First, some good news: The majority of these headline-grabbing outages affect only a single region of a cloud service provider. A little more background on how public clouds are typically architected will illustrate why this is a vital point.
A cloud service provider’s network comprises multiple regions (e.g, AWS US-EAST-1 or Microsoft Azure EU-NORTH), which are geographically distinct and isolated from each other. Because of this isolation, the odds of multiple regions experiencing an outage at the same time are very small. In addition, some cloud providers will offer companies multiple zones within each of these regions that can act as backups for the other zones within the region.
What’s Your Pain Point?
Depending on its tolerance for downtime, a company looking to deploy in a public cloud can then choose a level of resilience that’s right for it: a single availability zone, multiple availability zones, or even multiple regions.

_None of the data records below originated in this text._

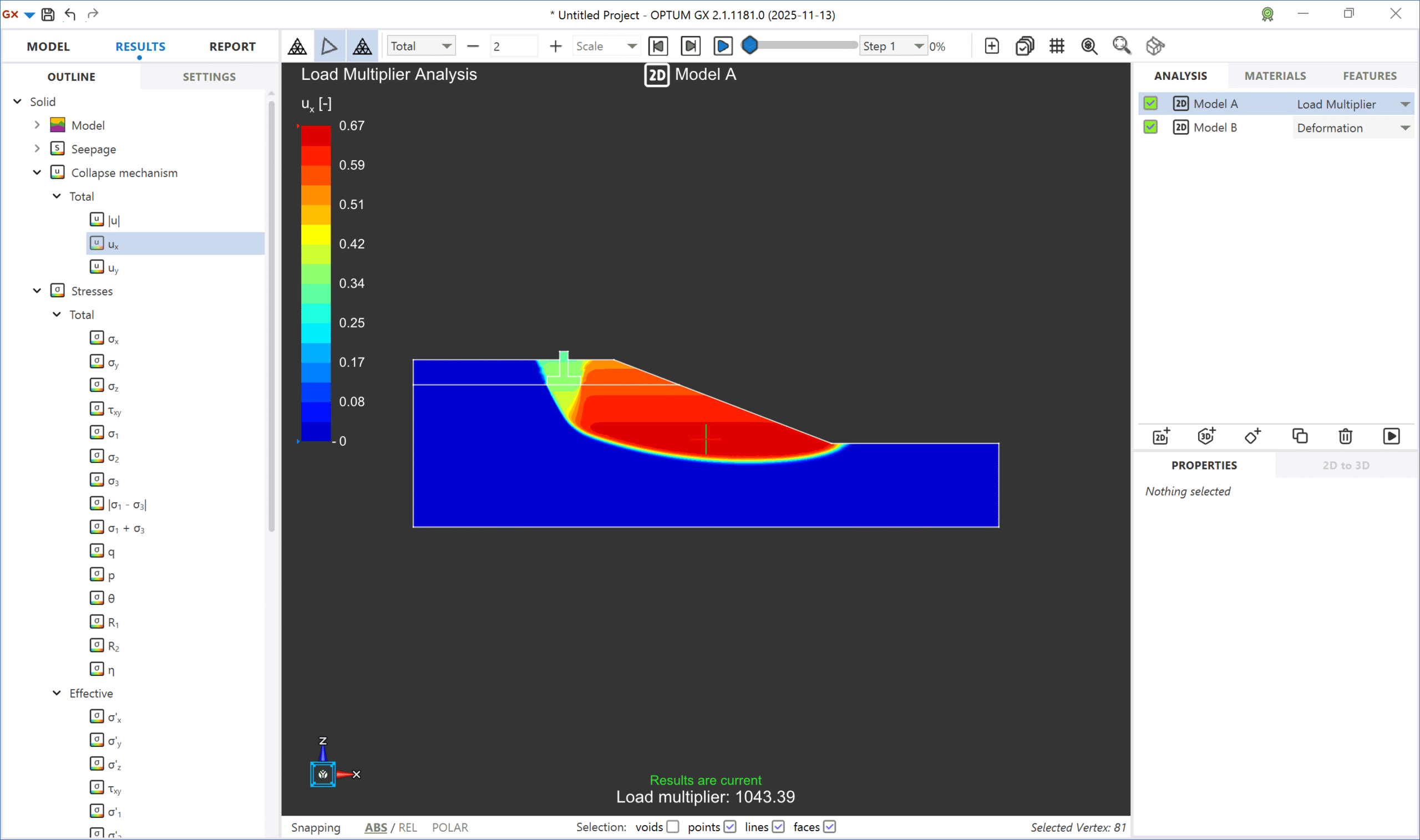Click the add 2D model icon
1420x840 pixels.
point(1161,436)
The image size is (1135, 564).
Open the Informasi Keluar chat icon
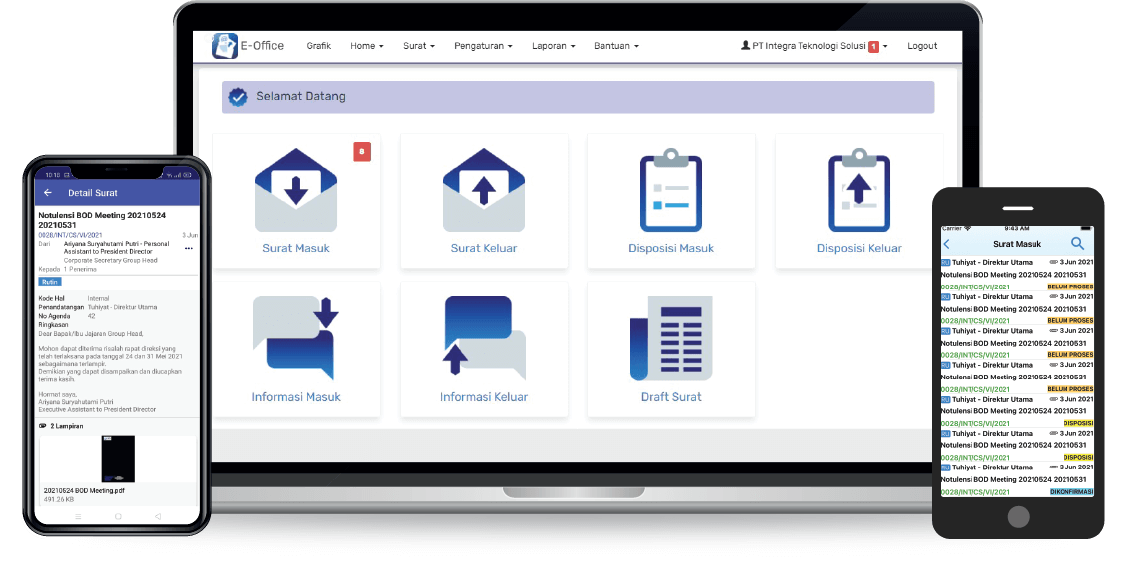(x=484, y=337)
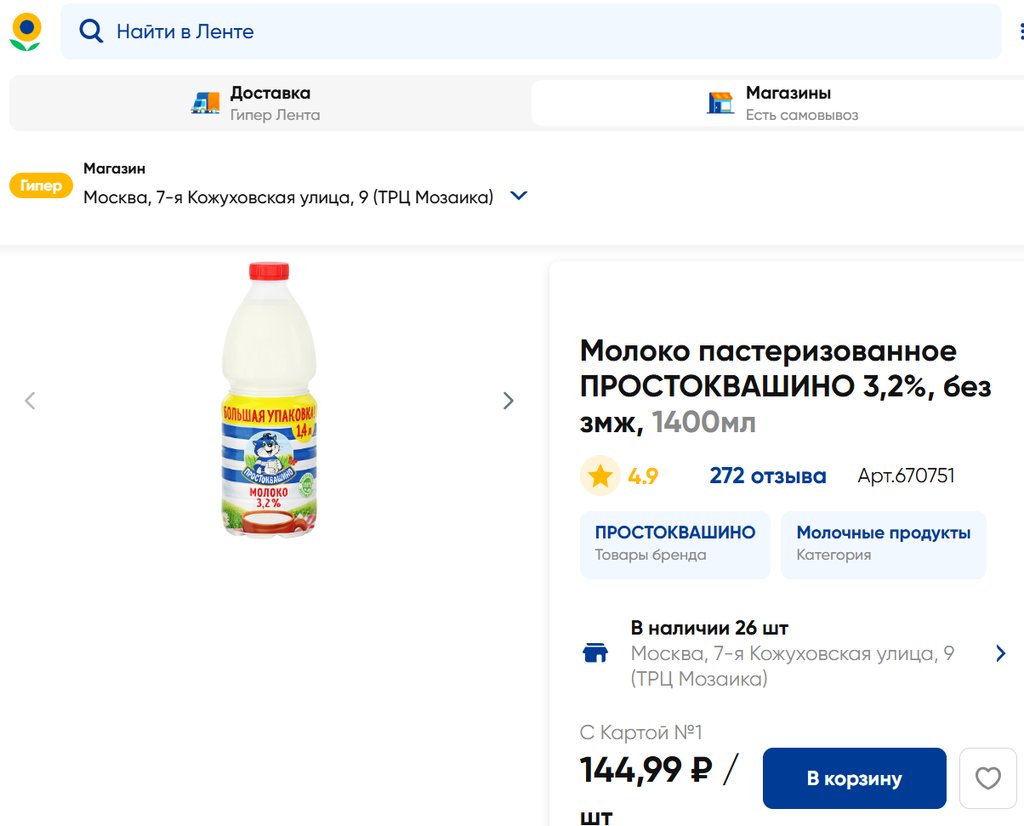Click the yellow rating star icon
The height and width of the screenshot is (826, 1024).
point(599,476)
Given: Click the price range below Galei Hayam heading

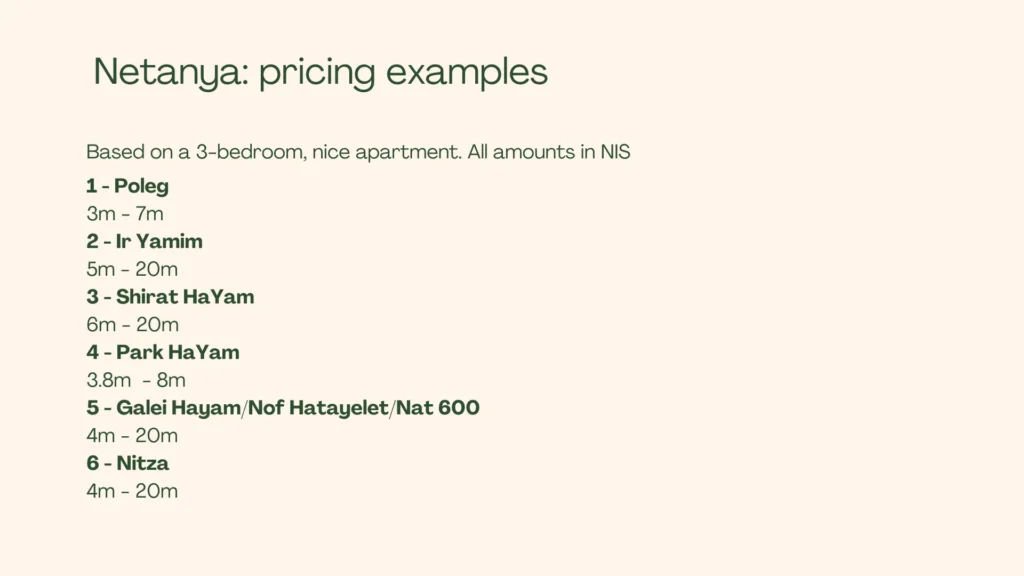Looking at the screenshot, I should point(132,436).
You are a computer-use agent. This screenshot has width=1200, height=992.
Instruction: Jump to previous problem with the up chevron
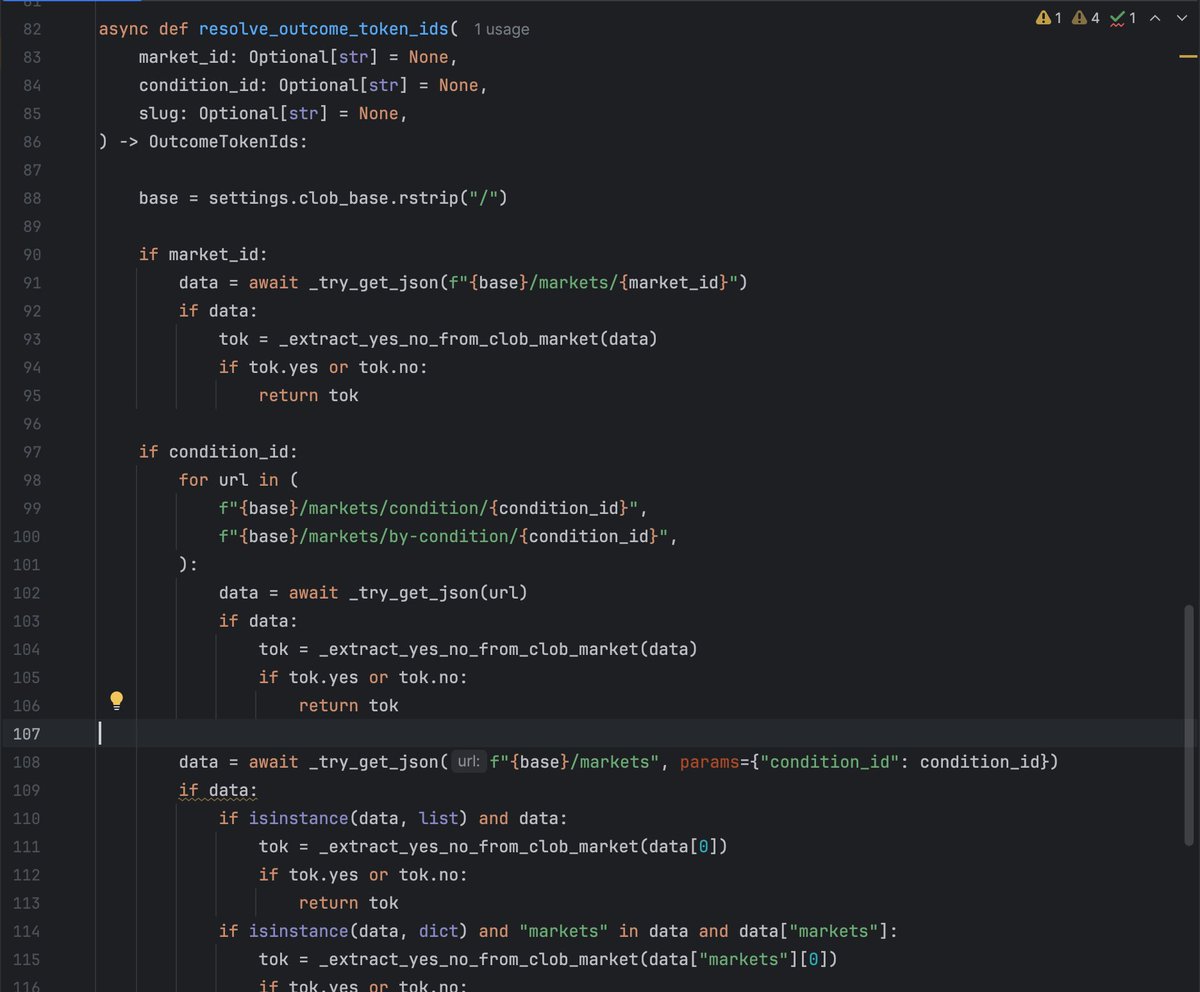click(1155, 18)
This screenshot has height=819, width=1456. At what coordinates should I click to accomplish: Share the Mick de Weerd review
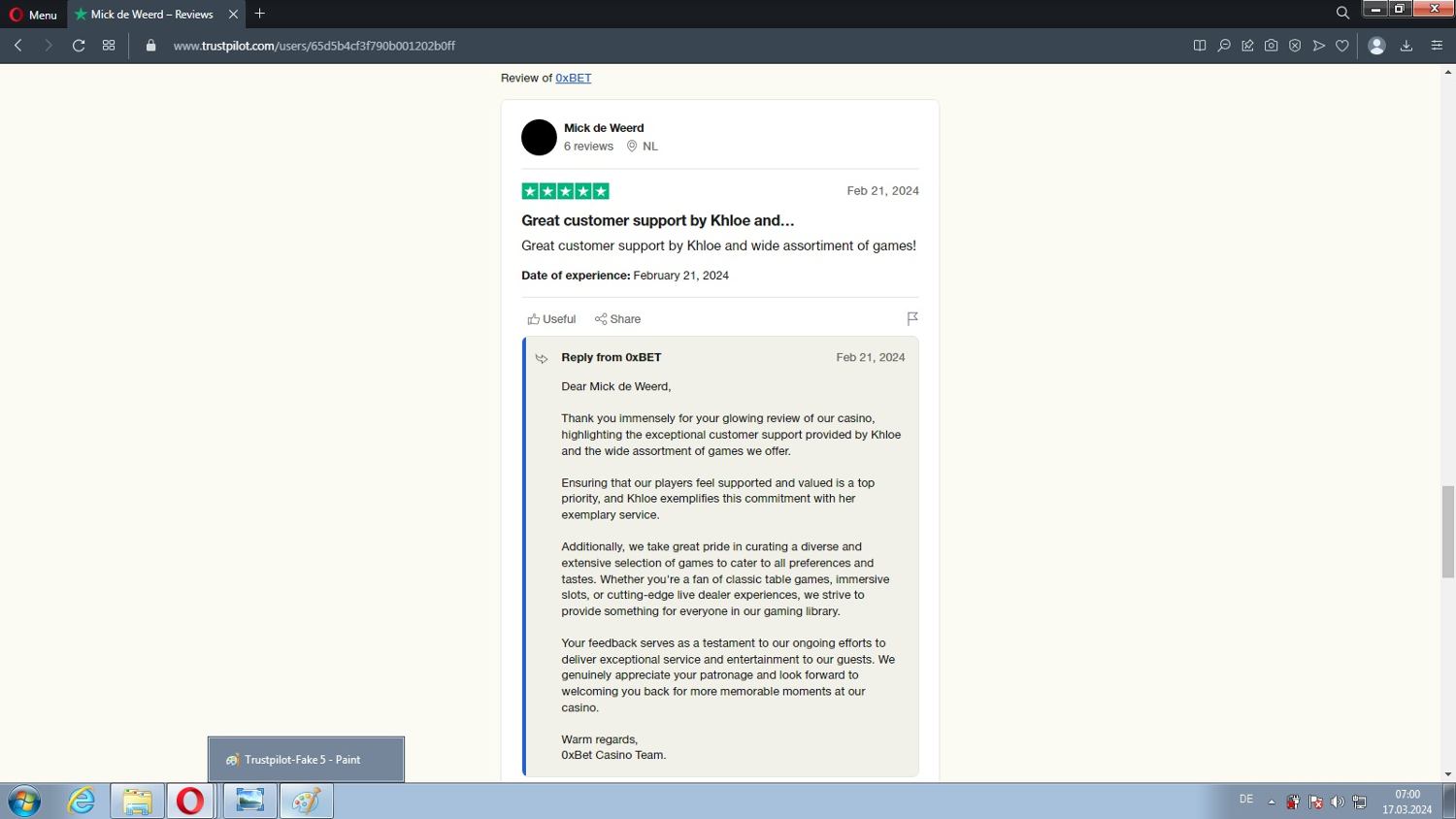(617, 319)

Here’s where the challenge lies: Architecting for greater resilience can take more effort on the part of the company and can cost more money. So it’s up to companies to decide what level of downtime they can tolerate, and plan their cloud usage accordingly. A company that cannot abide any downtime can choose the highest level of resilience its cloud provider offers, while a company that does not require that level of resilience can choose to deploy in only a single availability zone. For example, AIR Cloud clients that want to ensure maximum uptime can choose to implement a redundant Disaster Recovery instance of their environment to protect against any potential unforeseen periods of downtime.
Obviously, no cloud service provider wants to experience a service interruption—but eventually some downtime is inevitable . But with a little planning and forethought to take advantage of the resilience that a cloud service offers, companies can make sure they minimize the effects on their business.